You play a kid, sitting on your bed and waiting for death to come through door or window, out of closet or vent. The crack in the bedroom door that lets the light in is a neat touch – reminds me of the apparent safety that was always out of reach when terror pinned me to the bed. I used to leave cushions and books no the floor, like stepping stones, because apparently my particular bogeyman could only get me if I actually touched the floor with my feet. Skipping across items was OK. I was safe.
There’s no movement in this Boogeyman though. You’re paralysed with fear, presumably, and can only keep the monster at bay by shining your torch in its face as soon as it begins to emerge from one of the entry points.
Differentiation from the FNAF games comes in the form of variable weather, which either muffles sound or provides flashes of light. There’s also “full dynamic lighting” with “adaptive focus”, which means the longer you stare at a light source, the more difficult it becomes to see shapes in the dark corners of the room.

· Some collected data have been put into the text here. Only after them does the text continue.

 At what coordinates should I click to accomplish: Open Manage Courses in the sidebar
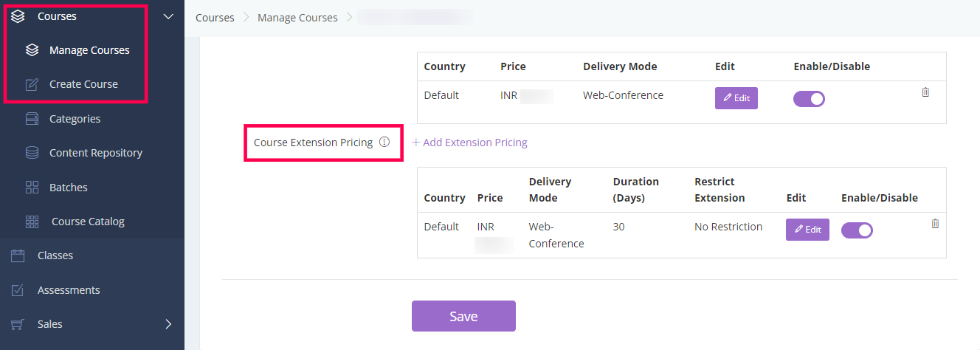[x=89, y=50]
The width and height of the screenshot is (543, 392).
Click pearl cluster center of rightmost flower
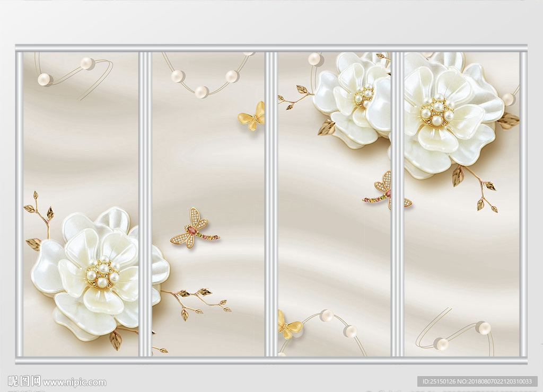pyautogui.click(x=437, y=111)
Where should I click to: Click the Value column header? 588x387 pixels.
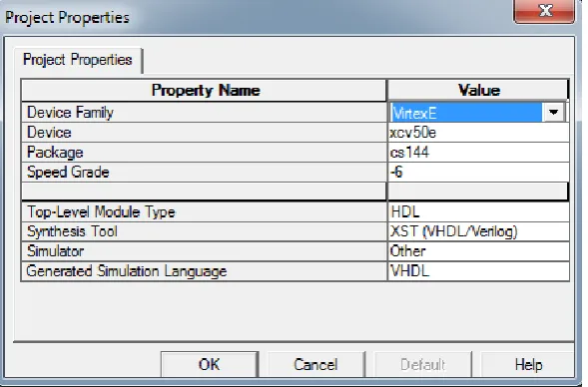point(478,91)
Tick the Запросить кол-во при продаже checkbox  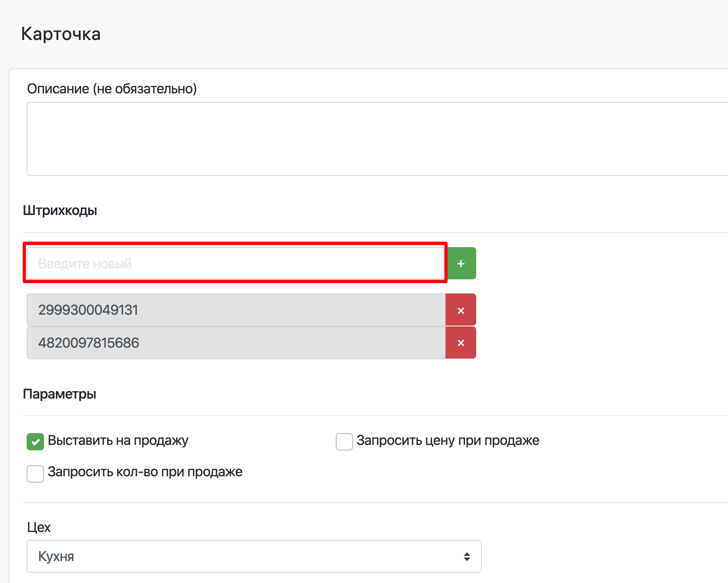coord(35,474)
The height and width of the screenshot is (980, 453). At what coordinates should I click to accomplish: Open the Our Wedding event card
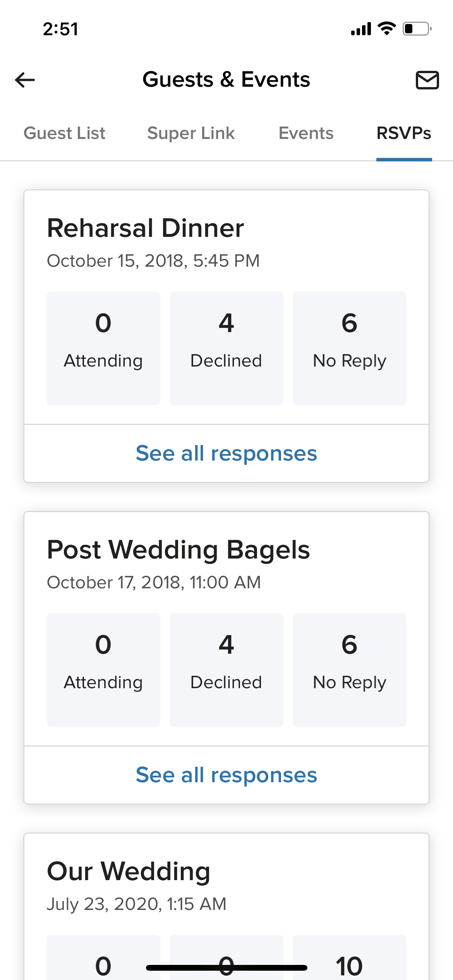(129, 872)
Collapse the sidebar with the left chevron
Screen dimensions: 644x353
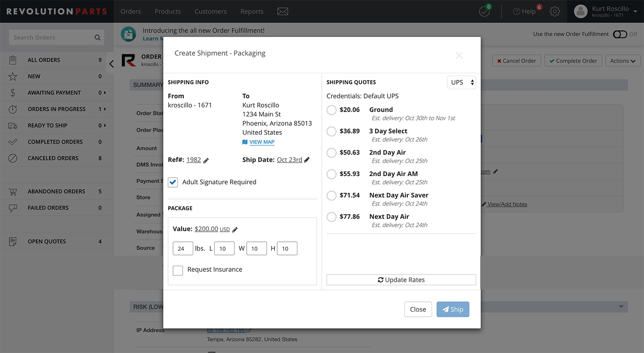click(x=111, y=64)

A quick play confirms that Boogeyman is FNAF-esque and I prefer the setting. I’ve been a frightened child, hiding from my own imagination, but I’ve never found myself working as a security guard who is hunted by haunted animatronics. The game fell over quite quickly, however, when the flaslight failed to keep the Boogeyman at bay. That’s essentially the only way I can interact with the game – preventing my own death with a light – and there I was, unable to do so. At least the failure of the mechanic was terrifying, you might be thinking. Wrong. The Boogeyman is creepy as hell when he’s a couple of shadowy hands unfolding uncannily from a shadow, but when he shuffles into view, he looks faintly ridiculous.
Since FNAF took off like a rocket, I’ve been surprised by how few developers have played with the template. Lots of fan games, sure, but few with their own setting and style. Boogeyman should leave Early Access in January and while there are currently no plans to expand it beyond the bedroom setting, it could be a neat little frightener if the basics are hammered into shape.